▶ [Entries supplied]:
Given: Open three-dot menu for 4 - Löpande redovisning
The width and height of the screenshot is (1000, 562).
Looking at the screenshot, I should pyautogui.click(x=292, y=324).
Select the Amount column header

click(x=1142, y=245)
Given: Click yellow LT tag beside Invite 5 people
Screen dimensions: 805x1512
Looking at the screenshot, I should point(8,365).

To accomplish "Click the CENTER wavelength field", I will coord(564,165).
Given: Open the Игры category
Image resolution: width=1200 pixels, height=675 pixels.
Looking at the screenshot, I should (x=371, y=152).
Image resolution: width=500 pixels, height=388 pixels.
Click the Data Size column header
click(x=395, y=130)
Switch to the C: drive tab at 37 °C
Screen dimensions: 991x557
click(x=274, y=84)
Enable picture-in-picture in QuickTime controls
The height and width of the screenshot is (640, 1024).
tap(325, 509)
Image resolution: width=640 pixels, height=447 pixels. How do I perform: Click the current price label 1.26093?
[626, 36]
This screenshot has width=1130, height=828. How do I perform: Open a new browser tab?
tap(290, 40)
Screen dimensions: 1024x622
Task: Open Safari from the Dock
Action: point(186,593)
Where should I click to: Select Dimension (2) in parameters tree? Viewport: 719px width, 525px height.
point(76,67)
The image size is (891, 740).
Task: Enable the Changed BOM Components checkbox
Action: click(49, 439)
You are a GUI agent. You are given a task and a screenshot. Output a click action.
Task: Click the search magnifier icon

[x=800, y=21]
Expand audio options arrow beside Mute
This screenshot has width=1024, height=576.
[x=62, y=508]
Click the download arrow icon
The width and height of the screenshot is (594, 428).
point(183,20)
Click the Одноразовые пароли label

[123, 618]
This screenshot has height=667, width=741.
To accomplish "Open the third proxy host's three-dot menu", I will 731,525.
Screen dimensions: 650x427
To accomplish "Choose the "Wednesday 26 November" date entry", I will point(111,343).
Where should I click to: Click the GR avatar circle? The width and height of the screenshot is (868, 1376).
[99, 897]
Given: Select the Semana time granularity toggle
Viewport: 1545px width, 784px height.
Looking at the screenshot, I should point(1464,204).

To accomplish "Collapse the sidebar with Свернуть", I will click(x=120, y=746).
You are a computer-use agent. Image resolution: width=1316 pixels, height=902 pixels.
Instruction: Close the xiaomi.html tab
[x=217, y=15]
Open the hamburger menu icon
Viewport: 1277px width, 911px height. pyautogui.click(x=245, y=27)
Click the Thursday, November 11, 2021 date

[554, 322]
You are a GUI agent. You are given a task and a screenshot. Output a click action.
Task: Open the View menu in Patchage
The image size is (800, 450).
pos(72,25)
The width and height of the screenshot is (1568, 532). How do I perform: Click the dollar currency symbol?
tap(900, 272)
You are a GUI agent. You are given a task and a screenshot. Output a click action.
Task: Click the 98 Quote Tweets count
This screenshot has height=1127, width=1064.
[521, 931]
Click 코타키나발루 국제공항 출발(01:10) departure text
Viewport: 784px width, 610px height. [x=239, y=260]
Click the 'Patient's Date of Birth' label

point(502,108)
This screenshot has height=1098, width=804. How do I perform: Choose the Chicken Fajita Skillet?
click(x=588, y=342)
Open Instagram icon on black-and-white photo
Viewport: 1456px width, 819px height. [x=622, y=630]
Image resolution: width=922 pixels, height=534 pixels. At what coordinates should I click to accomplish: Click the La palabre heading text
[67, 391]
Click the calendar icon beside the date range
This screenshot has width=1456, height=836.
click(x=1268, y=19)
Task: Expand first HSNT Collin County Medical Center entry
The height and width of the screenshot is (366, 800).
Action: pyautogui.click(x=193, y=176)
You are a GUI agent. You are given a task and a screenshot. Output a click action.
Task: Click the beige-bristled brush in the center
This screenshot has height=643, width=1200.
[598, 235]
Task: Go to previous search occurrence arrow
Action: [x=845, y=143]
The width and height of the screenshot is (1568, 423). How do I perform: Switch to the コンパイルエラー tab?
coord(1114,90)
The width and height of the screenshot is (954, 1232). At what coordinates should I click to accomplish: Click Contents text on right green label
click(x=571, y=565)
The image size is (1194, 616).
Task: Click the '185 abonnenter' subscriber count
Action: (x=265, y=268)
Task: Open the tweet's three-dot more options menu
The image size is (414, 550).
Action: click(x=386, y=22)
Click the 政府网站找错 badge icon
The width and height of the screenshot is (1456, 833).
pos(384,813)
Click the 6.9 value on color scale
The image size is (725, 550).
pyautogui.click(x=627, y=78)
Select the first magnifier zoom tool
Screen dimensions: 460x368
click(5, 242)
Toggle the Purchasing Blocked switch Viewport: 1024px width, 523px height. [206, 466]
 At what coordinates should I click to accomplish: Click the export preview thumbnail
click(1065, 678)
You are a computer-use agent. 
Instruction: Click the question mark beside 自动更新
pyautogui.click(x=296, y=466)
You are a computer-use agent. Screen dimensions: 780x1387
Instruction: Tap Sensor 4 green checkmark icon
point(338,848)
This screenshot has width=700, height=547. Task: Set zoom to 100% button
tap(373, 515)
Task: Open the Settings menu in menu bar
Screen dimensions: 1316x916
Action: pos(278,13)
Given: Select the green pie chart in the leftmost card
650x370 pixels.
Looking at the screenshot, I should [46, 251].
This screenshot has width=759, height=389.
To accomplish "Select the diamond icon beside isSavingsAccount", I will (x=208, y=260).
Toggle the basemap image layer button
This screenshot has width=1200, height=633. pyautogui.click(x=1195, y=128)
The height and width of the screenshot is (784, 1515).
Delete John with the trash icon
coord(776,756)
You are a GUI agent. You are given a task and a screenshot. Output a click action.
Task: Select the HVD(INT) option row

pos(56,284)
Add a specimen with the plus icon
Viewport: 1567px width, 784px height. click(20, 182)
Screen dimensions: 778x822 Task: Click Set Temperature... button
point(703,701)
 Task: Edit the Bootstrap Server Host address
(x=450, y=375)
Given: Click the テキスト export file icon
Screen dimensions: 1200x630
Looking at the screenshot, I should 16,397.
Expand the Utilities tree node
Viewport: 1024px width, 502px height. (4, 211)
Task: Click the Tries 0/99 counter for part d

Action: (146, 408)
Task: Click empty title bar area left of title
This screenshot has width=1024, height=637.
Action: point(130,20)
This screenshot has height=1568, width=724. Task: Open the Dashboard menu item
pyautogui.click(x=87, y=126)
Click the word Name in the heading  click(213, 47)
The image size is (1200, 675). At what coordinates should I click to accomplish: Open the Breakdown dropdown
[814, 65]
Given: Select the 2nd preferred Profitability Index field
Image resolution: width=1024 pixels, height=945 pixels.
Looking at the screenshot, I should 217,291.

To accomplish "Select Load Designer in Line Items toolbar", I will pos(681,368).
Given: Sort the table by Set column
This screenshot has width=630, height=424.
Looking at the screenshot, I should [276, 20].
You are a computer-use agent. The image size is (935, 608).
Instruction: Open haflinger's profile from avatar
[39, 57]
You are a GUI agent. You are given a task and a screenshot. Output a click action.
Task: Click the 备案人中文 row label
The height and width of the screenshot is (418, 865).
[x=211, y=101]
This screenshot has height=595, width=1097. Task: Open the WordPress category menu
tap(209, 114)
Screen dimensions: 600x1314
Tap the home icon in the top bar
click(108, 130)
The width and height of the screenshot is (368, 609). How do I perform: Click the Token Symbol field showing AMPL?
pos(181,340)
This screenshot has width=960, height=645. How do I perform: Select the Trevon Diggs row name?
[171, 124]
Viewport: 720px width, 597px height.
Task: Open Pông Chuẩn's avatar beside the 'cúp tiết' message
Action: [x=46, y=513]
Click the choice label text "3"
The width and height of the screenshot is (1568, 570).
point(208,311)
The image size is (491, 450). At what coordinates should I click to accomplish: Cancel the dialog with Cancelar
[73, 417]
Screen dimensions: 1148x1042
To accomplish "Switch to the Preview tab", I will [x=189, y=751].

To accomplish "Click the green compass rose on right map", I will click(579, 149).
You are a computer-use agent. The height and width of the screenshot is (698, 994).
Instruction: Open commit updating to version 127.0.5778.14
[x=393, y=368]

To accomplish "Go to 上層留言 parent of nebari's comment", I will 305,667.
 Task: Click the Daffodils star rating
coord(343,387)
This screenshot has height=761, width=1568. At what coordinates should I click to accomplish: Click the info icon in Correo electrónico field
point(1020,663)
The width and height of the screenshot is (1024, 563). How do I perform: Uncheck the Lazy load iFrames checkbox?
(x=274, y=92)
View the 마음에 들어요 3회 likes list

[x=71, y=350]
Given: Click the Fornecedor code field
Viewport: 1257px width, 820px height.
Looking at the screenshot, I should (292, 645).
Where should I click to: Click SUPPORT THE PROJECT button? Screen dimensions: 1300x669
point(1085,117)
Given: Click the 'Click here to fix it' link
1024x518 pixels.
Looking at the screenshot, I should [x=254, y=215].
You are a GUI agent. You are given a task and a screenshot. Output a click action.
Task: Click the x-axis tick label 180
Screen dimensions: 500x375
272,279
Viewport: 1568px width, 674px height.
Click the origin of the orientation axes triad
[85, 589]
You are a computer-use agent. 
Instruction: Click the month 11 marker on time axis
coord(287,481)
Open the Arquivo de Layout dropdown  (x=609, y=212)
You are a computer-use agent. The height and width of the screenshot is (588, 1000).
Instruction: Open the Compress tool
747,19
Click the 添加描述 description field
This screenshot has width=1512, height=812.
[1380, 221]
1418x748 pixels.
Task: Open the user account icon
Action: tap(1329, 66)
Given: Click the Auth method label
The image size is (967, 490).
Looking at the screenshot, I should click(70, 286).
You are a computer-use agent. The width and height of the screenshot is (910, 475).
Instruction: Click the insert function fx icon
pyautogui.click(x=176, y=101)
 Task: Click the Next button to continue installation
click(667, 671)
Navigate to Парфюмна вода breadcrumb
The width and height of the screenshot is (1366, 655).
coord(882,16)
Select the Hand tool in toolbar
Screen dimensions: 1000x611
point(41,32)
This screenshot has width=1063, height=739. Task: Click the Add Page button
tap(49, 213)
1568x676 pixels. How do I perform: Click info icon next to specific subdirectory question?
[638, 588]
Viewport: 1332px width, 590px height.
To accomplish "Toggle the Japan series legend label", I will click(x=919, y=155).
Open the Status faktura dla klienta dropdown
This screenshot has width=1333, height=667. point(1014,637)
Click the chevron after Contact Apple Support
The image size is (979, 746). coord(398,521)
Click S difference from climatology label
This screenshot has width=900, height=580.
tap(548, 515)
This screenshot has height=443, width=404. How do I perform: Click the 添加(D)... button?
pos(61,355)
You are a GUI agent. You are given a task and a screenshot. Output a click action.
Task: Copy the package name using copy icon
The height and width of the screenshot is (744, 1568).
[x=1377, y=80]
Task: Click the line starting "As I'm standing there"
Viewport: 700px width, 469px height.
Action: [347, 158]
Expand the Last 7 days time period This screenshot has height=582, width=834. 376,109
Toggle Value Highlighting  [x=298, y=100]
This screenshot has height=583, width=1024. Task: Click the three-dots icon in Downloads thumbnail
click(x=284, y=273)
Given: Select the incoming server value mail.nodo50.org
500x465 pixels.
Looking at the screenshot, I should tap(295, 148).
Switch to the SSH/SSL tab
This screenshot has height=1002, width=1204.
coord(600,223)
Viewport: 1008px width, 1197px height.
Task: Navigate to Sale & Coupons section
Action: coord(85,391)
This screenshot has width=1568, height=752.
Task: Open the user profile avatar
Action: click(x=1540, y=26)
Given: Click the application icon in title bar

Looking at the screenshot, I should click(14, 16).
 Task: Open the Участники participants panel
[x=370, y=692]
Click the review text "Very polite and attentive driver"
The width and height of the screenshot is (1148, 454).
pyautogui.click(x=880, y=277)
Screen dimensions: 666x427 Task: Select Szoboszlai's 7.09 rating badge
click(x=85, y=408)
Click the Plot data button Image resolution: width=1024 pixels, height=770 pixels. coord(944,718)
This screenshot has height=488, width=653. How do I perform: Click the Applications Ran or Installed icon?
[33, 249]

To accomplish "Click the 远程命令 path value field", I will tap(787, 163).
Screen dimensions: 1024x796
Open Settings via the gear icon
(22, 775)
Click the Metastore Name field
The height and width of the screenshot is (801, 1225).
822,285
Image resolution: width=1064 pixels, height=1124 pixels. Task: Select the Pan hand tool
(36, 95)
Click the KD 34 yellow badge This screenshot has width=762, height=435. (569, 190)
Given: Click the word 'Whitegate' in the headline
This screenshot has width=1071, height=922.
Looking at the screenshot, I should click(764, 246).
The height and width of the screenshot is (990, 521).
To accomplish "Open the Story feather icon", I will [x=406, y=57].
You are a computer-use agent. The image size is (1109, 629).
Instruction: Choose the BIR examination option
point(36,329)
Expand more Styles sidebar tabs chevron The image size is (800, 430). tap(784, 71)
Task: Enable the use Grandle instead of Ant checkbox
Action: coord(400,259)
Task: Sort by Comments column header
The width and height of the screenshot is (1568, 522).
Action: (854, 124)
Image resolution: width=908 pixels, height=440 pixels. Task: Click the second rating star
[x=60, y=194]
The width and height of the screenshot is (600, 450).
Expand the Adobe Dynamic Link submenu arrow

▶ [Work to complete]: Copy, with no alteration, the line that contains "Instruction: Choose the" and each remaining line of the listing above.

▶ [Answer space]:
Instruction: Choose the BIR examination option
point(36,329)
Expand more Styles sidebar tabs chevron The image size is (800, 430). tap(784, 71)
Task: Enable the use Grandle instead of Ant checkbox
Action: coord(400,259)
Task: Sort by Comments column header
The width and height of the screenshot is (1568, 522).
Action: (854, 124)
Image resolution: width=908 pixels, height=440 pixels. Task: Click the second rating star
[x=60, y=194]
The width and height of the screenshot is (600, 450).
Expand the Adobe Dynamic Link submenu arrow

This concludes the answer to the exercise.